Facilities | Resources
Instrumentation Facilities
The Department is well equipped with the instrumentation, both shared and in individual faculty research laboratories, to perform modern chemical research. The department purchased an entirely new suite of NMR spectrometers in the fall of 2004. The Departmental Instrumentation Facility houses the following pieces of major instrumentation:
- Bruker Avance 400 MHz FT-NMR spectrometers (2), one located in the Instrumentation Facility in Remsen Hall and the other on the first floor of the new chemistry building
- Bruker Avance 300 MHz FT-NMR spectrometer
- Varian Mercury 200 MHz FT-NMR spectrometer (located in the undergraduate instructional laboratory)
- VG Instruments VG70S magnetic sector mass spectrometer, with FAB, DCI, EI, and CI ionization
- Finnigan LCQ ion trap mass spectrometer with electrospray ionization (APCI available as an option)
- Kratos SEQ Kompact MALDI-TOF mass spectrometer
- Shimadzu GC17A/QP5050A GC-MS with EI ionization
- Bruker EMX EPR spectrometer equipped with a liquid helium cryostat and variable temperature controller
- Bruker Vector 33 FT-IR spectrophotometer
- Jasco P-1010 polarimeter
- Jasco circular dichroism spectrophotometer
- Xcalibur3 X-ray diffractometer with CCD area detector (located on the second floor of the new chemistry building)
- Protein Technologies Symphony Quartet Peptide Synthesizer

Three departmental staff members are responsible for the maintenance and operation of these instruments.

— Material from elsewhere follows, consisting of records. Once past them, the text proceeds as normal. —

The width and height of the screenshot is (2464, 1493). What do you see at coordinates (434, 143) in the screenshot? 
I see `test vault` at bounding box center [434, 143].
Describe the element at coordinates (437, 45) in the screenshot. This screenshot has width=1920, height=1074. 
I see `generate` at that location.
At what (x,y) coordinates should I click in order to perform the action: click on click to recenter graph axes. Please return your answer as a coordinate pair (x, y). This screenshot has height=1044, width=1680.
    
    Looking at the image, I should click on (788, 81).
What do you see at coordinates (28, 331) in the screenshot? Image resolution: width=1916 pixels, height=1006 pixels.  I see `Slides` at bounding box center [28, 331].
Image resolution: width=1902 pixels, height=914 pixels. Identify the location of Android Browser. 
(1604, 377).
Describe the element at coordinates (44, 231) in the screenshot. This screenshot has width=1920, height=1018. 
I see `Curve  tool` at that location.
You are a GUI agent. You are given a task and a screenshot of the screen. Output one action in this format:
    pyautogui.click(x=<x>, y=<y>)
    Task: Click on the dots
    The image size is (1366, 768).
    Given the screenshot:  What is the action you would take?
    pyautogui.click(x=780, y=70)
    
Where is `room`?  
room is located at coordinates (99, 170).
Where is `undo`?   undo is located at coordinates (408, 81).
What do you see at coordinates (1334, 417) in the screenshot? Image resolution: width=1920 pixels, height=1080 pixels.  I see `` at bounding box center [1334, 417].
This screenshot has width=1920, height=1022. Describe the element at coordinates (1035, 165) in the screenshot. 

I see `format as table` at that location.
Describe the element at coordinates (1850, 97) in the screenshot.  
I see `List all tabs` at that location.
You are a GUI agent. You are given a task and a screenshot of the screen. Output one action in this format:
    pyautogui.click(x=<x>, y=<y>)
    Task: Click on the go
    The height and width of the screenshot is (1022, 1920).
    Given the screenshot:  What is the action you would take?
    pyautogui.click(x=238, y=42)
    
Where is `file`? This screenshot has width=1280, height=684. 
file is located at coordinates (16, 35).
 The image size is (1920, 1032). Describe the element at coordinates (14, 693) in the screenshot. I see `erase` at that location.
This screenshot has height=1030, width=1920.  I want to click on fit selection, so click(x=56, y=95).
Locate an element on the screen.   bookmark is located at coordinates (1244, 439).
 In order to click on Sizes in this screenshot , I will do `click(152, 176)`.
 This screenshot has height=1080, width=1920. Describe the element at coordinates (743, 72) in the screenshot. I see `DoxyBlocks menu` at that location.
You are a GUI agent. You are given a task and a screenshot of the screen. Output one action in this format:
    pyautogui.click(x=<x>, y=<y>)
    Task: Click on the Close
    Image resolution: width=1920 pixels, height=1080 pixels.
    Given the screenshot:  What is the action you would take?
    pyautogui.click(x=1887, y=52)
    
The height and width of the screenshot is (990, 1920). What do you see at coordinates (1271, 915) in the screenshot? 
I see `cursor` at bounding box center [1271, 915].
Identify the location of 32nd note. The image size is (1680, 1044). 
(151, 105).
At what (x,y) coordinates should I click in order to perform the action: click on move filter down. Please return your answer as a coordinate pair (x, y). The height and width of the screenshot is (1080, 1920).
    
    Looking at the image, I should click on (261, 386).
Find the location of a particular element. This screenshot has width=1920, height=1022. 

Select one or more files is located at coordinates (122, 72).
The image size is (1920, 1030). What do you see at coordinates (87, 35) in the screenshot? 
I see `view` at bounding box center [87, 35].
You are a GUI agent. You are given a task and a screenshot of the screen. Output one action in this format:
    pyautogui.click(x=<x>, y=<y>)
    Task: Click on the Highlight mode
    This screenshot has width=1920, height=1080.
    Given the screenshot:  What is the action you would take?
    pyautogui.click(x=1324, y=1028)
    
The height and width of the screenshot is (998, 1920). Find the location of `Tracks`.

Upon checkout, students are allowed to operate the NMR and EPR spectrometers.
NMR spectrometers suitable for studies of biological macromolecules are located in the Biomolecular NMR Center, located in an underground facility in front of the new chemistry building. This center is a joint initiative of the Departments of Biology, Biophysics, Chemistry, and Materials Science in the Krieger School of Arts and Sciences, with additional collaboration from the Departments of Biochemistry and Pharmacology in the School of Medicine. The instruments include 500, 600, and 800 MHz FT-NMR spectrometers. Scheduling for these spectrometers is handled by the center.
A variety of different mass spectral techaniques are available in the recently overhauled Mass Spectrometry Facility. High-resolution mass spectra of submitted samples are obtained on a service basis by a staff member using a magnetic sector instrument equipped with EI, CI and FAB ionization methods. MALDI-TOF, GC/MS, and electrospray instruments are also available and operated by students and researchers following training by the facility staff.


The newly established X-ray Diffractometer Facility is operated by a staff member. The instrument is suitable for detailed molecular-l
evel structural characterization of new organic or inorganic compounds.
The department was recently awarded an NSF instrumentation grant to establish an in-house peptide synthesis facility. This facility is equipped with a four-channel peptide synthesizer from Protein Technologies, an Agilent HPLC equipped with both a diode array and a fluorescence detector, and a lyophilizer. Students receive training in peptide synthesis and purification and then may use these instruments as needed.
The Department shares the use of the Physical Sciences Machine Shop, located in Bloomberg Hall, with the Physics and Astronomy Department. Electronics construction and repair is handled by a staff member in the Departmental Instrumentation Facility.
The Department has a computer lab housing a compliment of Macintosh and Windows PC computers. These are available for the use of undergraduate and graduate students.
In addition to the departmental instrumentation, individual research groups have acquired or constructed numerous pieces of specialized research instrumentation. A
wide variety of laser systems, including Ar ion, Nd:YAG, excimer, dye lasers, and optical parametric oscillators are operational in individual faculty laboratories. Custom-built apparatus include negative ion photoelectron spectrometers, UV and IR cavity ring-down spectrometers, electron energy-loss spectrometers, time-of-flight and magnetic mass spectrometers, molecular beam apparatus, UHV surface analysis apparatus, atomic-force microscopes, nanophase material generators, and a nanosecond time-resolved IR spectrometer.